这女人帮助那些被家暴的女性,下过许多次毒手,随身携带着多种能致人死亡的毒药。
“河豚毒只不过是其中一种罢了,还是比较隐秘的那种,”苏叶微笑,“之前你还在思考用什么方法杀死沃特斯侯爵,直到那晚,听到他和沃尔夫先生讨论,镇上的餐厅售卖河豚,顿时明白自己的机会来了。知道沃特斯侯爵要去镇上,故意在早上,苏尔托等人把所有马匹带走后,才说自己也要去,好方便搭侯爵的车。

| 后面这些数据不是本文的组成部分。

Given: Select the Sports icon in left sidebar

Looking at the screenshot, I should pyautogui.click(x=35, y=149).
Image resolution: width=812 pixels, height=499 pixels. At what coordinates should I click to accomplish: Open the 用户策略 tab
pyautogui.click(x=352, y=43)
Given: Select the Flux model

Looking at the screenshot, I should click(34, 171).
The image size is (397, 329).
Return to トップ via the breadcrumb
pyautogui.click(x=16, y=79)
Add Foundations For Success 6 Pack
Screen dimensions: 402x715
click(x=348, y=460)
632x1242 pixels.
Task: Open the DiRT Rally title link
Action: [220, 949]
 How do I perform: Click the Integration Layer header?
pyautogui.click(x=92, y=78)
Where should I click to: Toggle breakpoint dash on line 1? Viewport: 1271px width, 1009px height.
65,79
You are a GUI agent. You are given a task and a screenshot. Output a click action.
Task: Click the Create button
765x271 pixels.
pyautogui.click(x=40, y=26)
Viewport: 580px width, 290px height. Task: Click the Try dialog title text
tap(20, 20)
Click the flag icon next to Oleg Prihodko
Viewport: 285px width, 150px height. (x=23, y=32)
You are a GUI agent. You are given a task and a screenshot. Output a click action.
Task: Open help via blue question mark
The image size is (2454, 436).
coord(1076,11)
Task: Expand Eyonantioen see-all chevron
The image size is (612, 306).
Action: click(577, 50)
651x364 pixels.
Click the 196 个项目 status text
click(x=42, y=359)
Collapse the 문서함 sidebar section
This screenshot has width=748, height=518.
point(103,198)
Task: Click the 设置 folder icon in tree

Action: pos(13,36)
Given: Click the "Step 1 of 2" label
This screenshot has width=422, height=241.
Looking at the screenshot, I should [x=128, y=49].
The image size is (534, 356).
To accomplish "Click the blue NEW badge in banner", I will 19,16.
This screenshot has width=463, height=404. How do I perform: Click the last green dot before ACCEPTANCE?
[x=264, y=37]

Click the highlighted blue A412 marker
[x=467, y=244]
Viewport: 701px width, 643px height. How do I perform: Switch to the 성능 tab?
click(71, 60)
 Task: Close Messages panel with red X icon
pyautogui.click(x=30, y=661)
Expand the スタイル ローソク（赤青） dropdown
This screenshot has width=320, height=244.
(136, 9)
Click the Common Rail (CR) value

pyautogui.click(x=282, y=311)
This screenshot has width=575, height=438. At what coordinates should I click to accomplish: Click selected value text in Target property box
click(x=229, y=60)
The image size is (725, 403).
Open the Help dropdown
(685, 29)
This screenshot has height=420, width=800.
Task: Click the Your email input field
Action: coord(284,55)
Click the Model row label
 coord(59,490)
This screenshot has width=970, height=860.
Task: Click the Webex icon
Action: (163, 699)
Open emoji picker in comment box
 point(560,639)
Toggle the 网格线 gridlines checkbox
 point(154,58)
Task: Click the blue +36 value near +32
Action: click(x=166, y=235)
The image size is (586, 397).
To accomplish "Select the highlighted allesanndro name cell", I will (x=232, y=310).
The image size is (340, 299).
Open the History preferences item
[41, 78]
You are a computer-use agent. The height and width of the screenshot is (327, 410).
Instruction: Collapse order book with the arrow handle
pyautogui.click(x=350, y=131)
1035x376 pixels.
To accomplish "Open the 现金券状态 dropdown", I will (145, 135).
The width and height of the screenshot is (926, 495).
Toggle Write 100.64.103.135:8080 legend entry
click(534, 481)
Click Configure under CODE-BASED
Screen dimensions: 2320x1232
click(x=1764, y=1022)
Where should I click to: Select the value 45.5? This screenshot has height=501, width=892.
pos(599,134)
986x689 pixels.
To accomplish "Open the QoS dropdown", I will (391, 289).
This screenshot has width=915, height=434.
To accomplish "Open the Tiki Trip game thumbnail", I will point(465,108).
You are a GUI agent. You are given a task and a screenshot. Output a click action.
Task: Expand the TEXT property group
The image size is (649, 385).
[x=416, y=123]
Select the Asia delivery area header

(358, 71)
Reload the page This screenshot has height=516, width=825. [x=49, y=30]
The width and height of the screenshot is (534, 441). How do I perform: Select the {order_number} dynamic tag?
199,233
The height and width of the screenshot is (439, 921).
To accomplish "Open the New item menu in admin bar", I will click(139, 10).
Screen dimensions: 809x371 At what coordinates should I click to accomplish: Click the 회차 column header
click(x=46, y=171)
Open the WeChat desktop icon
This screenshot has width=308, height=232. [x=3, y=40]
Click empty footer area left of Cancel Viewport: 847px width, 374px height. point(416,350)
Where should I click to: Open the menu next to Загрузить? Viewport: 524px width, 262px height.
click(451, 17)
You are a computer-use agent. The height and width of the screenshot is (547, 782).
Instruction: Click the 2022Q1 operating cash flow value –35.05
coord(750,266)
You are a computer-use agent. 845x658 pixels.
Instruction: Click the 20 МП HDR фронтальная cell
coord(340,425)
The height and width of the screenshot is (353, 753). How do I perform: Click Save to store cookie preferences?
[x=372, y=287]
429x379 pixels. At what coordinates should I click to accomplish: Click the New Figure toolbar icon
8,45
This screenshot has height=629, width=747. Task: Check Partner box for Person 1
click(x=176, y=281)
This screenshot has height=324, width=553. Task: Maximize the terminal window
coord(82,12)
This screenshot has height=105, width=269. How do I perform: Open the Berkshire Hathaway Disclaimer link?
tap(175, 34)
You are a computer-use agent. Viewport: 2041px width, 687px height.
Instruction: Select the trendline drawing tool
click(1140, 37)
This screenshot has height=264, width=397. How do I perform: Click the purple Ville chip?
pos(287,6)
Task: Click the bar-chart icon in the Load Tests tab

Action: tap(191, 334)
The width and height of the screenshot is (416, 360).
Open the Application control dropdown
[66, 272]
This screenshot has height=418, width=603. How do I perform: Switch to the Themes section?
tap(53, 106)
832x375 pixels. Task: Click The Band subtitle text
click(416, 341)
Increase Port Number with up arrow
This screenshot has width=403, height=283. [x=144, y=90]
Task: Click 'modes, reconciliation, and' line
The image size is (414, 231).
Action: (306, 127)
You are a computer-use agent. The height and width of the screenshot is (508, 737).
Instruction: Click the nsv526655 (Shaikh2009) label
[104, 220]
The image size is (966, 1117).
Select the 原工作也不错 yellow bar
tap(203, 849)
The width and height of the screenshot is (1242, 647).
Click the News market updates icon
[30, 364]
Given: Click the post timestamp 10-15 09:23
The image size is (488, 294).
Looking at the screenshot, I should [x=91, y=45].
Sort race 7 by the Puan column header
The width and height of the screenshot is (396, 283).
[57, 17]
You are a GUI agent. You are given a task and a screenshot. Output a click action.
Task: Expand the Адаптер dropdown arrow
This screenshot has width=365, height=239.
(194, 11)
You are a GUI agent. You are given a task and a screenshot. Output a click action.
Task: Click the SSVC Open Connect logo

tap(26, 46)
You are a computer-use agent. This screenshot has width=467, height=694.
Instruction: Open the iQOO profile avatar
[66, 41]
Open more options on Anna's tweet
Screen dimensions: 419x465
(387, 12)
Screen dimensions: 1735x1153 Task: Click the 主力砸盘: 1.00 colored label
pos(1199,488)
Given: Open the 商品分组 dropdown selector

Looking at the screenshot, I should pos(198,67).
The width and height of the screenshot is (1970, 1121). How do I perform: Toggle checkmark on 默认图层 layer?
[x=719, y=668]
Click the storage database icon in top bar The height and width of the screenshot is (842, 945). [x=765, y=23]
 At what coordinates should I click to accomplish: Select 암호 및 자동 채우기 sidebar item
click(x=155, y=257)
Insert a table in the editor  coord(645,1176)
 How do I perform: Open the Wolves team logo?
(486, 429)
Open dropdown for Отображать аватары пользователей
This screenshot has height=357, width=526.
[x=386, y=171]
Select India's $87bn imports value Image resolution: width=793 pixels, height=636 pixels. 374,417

”
“你们一起去的,自然要一起回,沃特斯侯爵一定会等你,所有你故意磨蹭到中午饭点,来都来了,侯爵又怎么可能不尝尝河豚的味道再走?餐厅经理的大力推荐,其实不是向早已打定主意的沃特斯侯爵,而是对你。因为你为了洗脱自己嫌疑,一直极力劝说侯爵不要尝试危险的河豚肉,经理自然要帮着劝,毕竟一份河豚价格不菲,卖出去就是一大笔佣金。”
“河豚肉确实没有问题,你们和厨师都吃了,沃特斯侯爵是出来后,在马车上才中毒的。侯爵遭遇财务危机,为了哄骗你,才会特意去购买玫瑰,并在马车上,和你说了好一番甜言蜜语。而你也佯装感动,与他温存,你们还接吻了。”
“问题就出在这接吻上,他磨蹭掉了你唇上的唇膏。”布莱克夫人的嘴皮到冬天容易起皮,因此一直备着唇膏,吃完饭后自然会抹上。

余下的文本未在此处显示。